Un po’ di populismo anche per noi

Nella vicenda di Umberto Bossi e della sua Family c’è tutto: lo scandalo, la commedia all’italiana, il familismo amorale, il complotto dei vassalli, la circonvenzione d’incapace. Ma incrociando questa storia (ormai del passato) col presente della politica italiana, ci si trova dentro anche la dimostrazione del famoso teorema sul vuoto che inevitabilmente si riempie.
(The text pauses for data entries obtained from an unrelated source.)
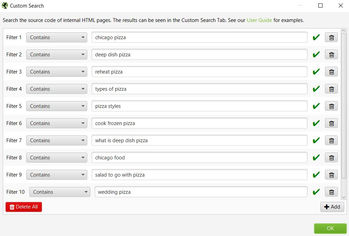Expand the Filter 4 Contains combo box

click(56, 89)
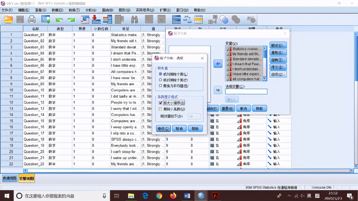Open Chrome from the Windows taskbar
This screenshot has height=201, width=358.
[x=159, y=196]
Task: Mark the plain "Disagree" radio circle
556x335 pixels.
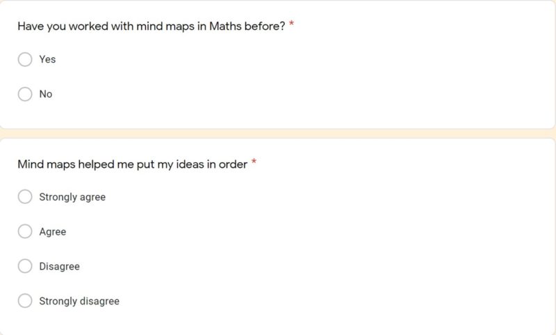Action: coord(25,266)
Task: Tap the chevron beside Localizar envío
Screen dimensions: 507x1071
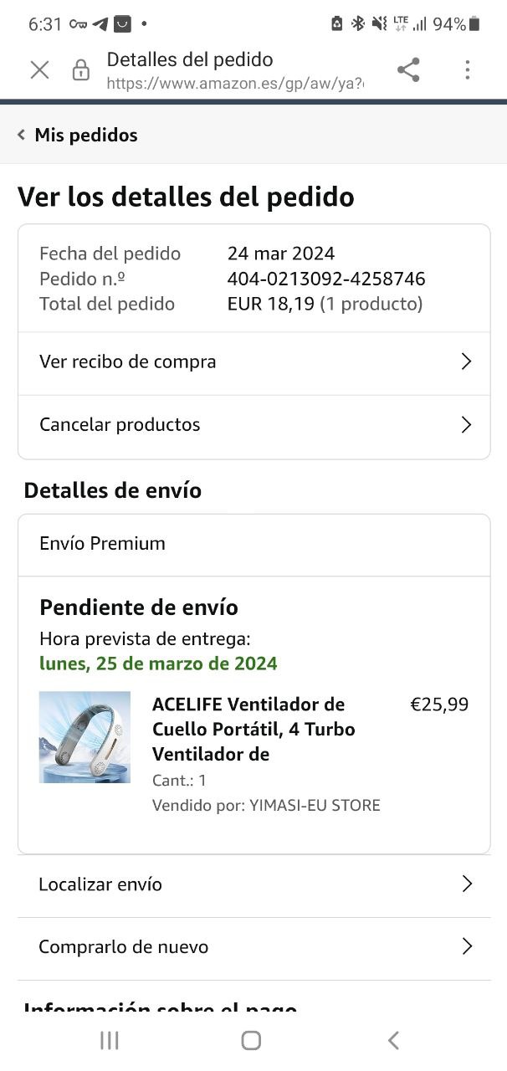Action: point(467,884)
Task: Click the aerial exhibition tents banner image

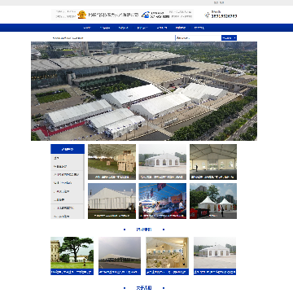Action: point(144,91)
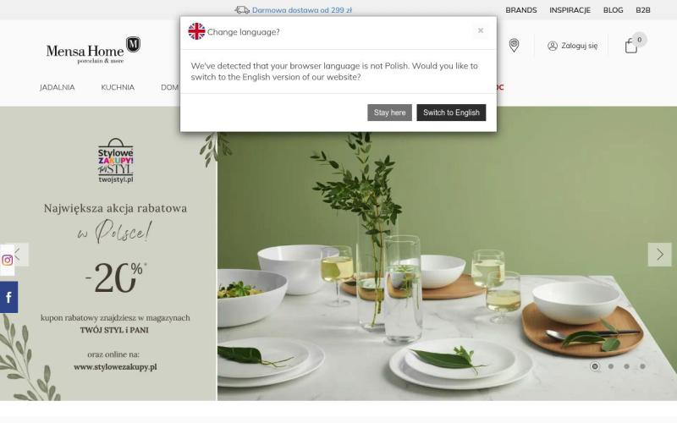Select the second carousel dot
The width and height of the screenshot is (677, 423).
tap(610, 366)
I partiti del populismo, della contestazione al sistema (prima di farne parte) e della personalizzazione esasperata della leadership vanno in crisi, ripiegano su se stessi, muoiono degli stessi veleni che hanno instillato nella società e nella politica. Vale per tutti: da quelli grandi com’era Forza Italia a quelli più solidi come pareva essere la Lega, fino a Di Pietro, con un contagio anche per Sel, non populista ma troppo legata alla figura del suo leader.

I vuoti che lasciano sono però subito riempiti, almeno dal punto di vista elettorale. Da un movimento grillino che avrà anche ottime persone all’interno e qualche buona proposta, ma ha successo non per questi motivi bensì perché richiama ed esaspera caratteri del forzismo, del leghismo, del giustizialismo. Riassumendoli in un unico concetto: la semplificazione estrema del messaggio politico.
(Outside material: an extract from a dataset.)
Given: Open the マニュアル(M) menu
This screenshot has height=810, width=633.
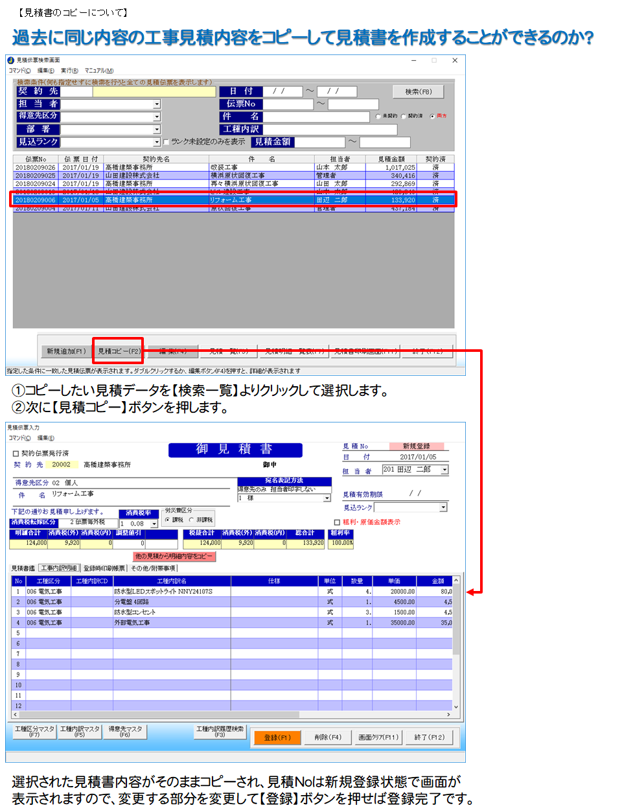Looking at the screenshot, I should click(98, 71).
Come arginare il fenomeno, come provare a riempire quei vuoti di consenso con una proposta più degna di un paese moderno, quindi fatalmente più complessa?
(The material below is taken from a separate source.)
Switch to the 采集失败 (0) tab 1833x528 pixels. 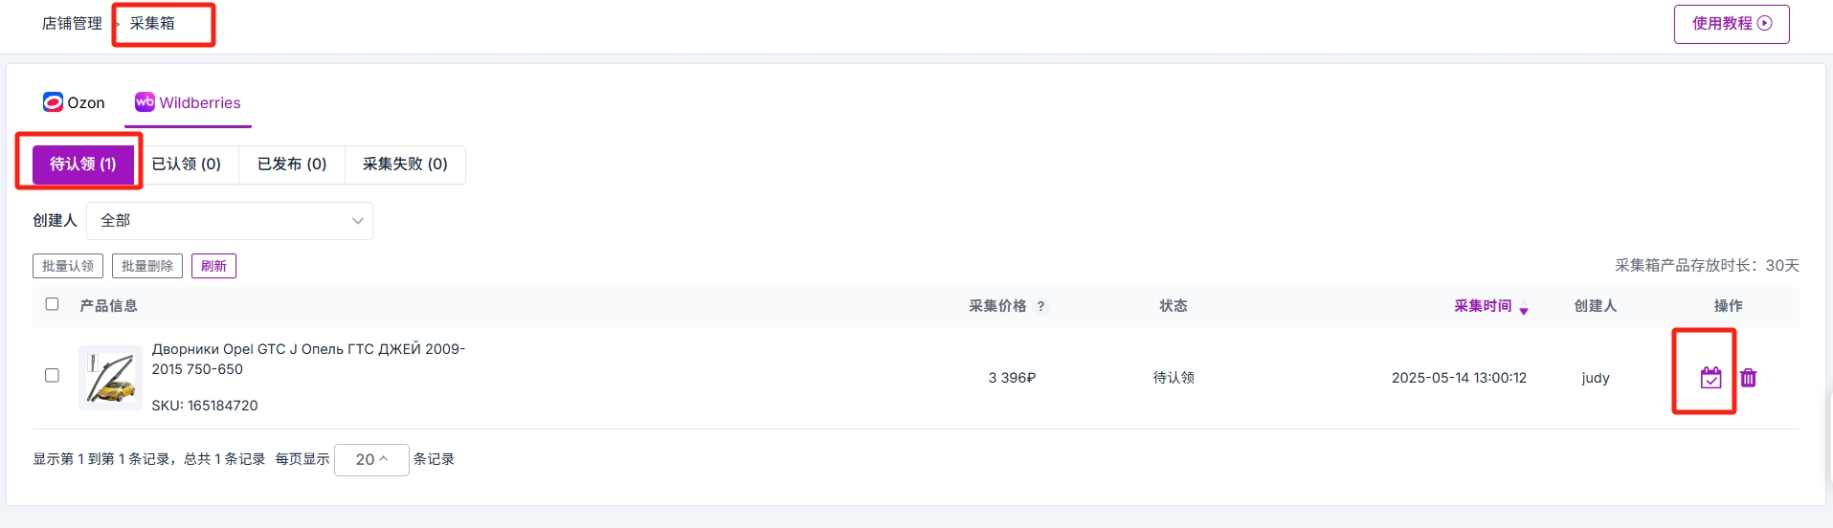pos(405,165)
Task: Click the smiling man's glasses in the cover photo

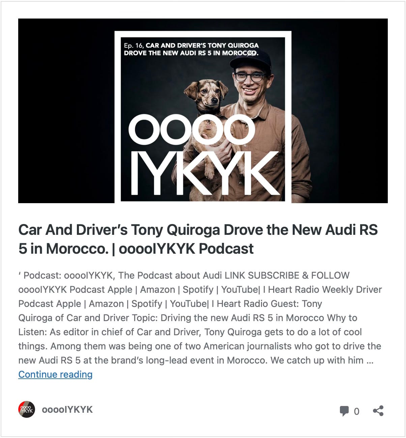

Non è un problema nuovo. I cicli di Clinton e Blair furono anche applicazioni di teorie anglosassoni sul populismo democratico. Nelle vene del Pd di oggi ne scorre una dose minima, con tracce solo nei motteggi dialettali del segretario. Sarebbe interessante se davvero, come pare, qualcuno stesse pianificando di colmare questa lacuna: ciò che il Pd non può o non vuole essere, diventerebbe la missione di un contenitore suo nuovo compagno di strada, nella forma di una lista civica piena di nomi noti, portatrice di messaggi semplici e soprattutto non compromessa con il sistema politico. A occhio, un’avventura che potrebbe funzionare per sé, ma con evidenti rischi per i democratici. Staremo a vedere.